The Thai government says it will cooperate with a U.N. investigation into a violent clash in the Muslim South last month that left at least 87 people dead. The comment followed remarks by Thailand's king warning the country may fall into ruin unless the violence is stopped.
The U.N. special rapporteur on extrajudicial, summary, and arbitrary executions, Philip Alston, says he is "deeply concerned" about last month's incident in the southern Thai town of Tak Bai. A protest by local Muslims turned into a violent clash with security forces that left 87 protesters dead.
In a statement from Geneva, Mr. Alston said he would like to talk to people involved in the Tak Bai incident. Seventy-eight of the 87 dead were crushed or suffocated after security forces jammed them into trucks for transport to detention centers.
Thai government spokesman Jakrapob Penkair says the government is willing to cooperate with any investigation by the United Nations.

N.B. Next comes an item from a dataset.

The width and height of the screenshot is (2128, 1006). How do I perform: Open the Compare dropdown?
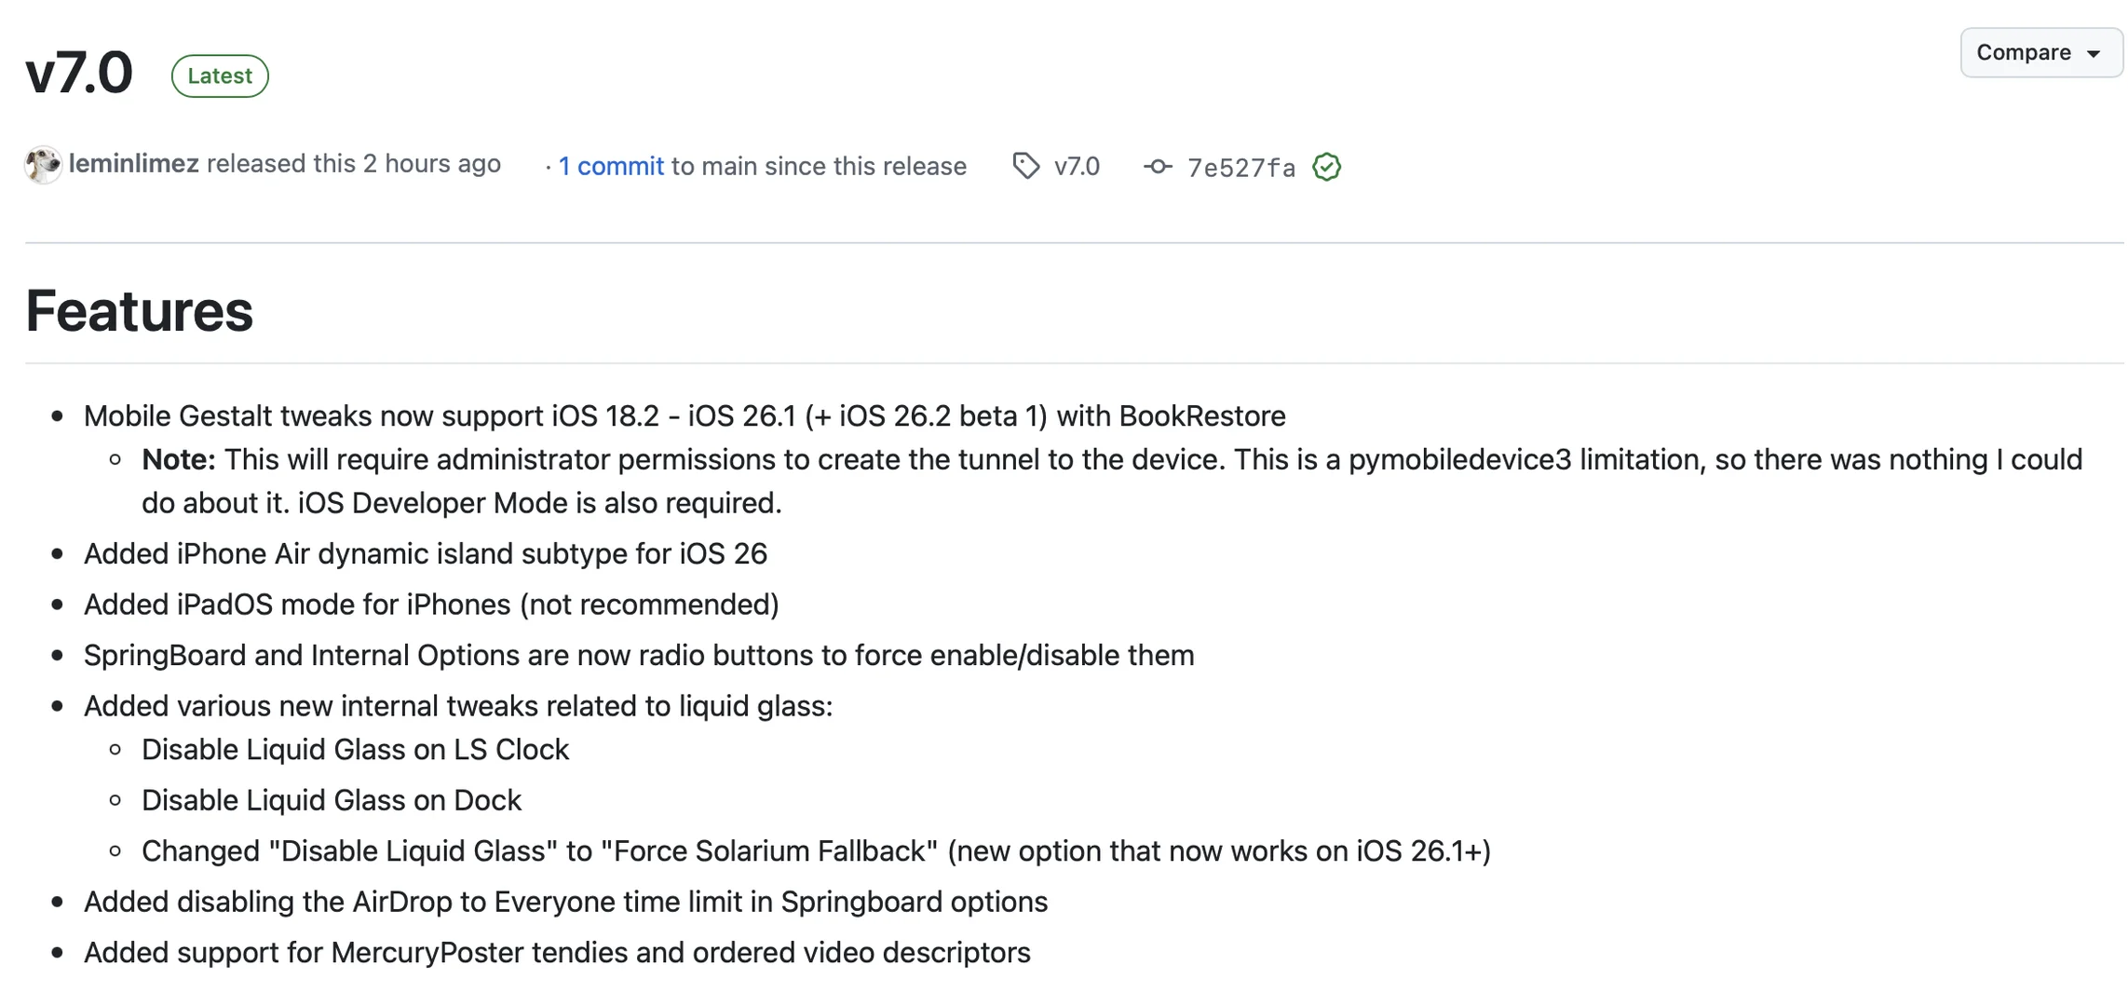2040,53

"Our standpoint is that if the United Nations feels strongly that this needs to be investigated some more as a lesson for everybody, the Thai government is agreeable, and we would try to accommodate as much as we can," he said.
Prime minister Thaksin Shinawatra was criticized at home and abroad following the Tak Bai tragedy. He was accused of using unnecessary violence to quell the violence in the South.

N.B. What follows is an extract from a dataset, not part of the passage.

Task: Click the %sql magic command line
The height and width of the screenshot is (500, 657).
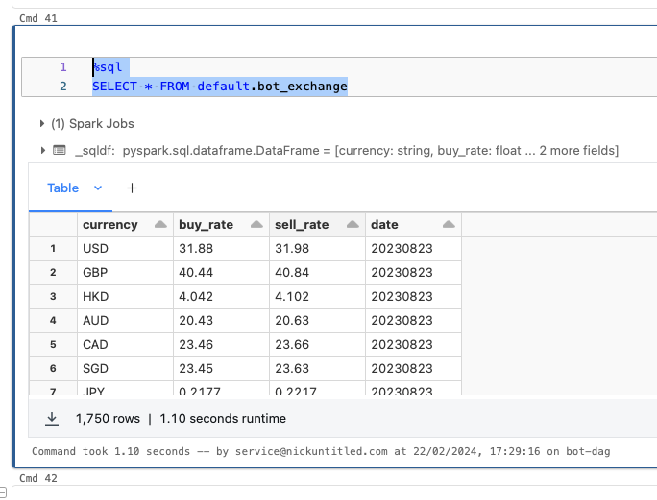Action: click(110, 67)

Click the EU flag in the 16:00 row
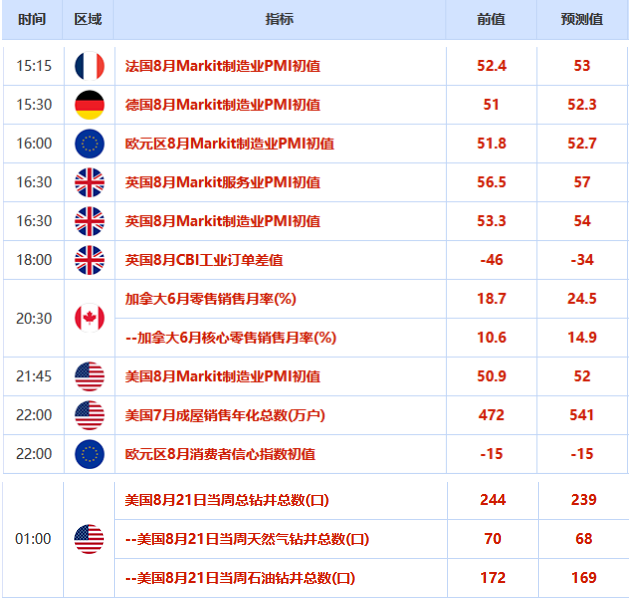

Thailand's revered monarch, King Bhumibol Adulyadej, made a rare public comment on the southern situation. He told a group of newly-promoted police and army generals that greater cooperation between the security forces was the key to peace in the South. He also said the nation "could fail" unless the violence was stopped.
The monarch rarely becomes publicly involved in political matters, saving his comments for times of acute public turmoil. Although he has no constitutional involvement in the running of the country, he has successfully intervened during past political crises.
The King's remarks followed an appeal for peace made by Queen Sirikit earlier this week, after she returned to Bangkok from a two-month visit to the violence-wracked region.
More than 450 people have died in the violence in the southern provinces since January. The government blames the turmoil on a long dormant Muslim separatist movement that has recently revived.
But Thai Muslim leaders complain that rivalry between the police and military has contributed to the violence.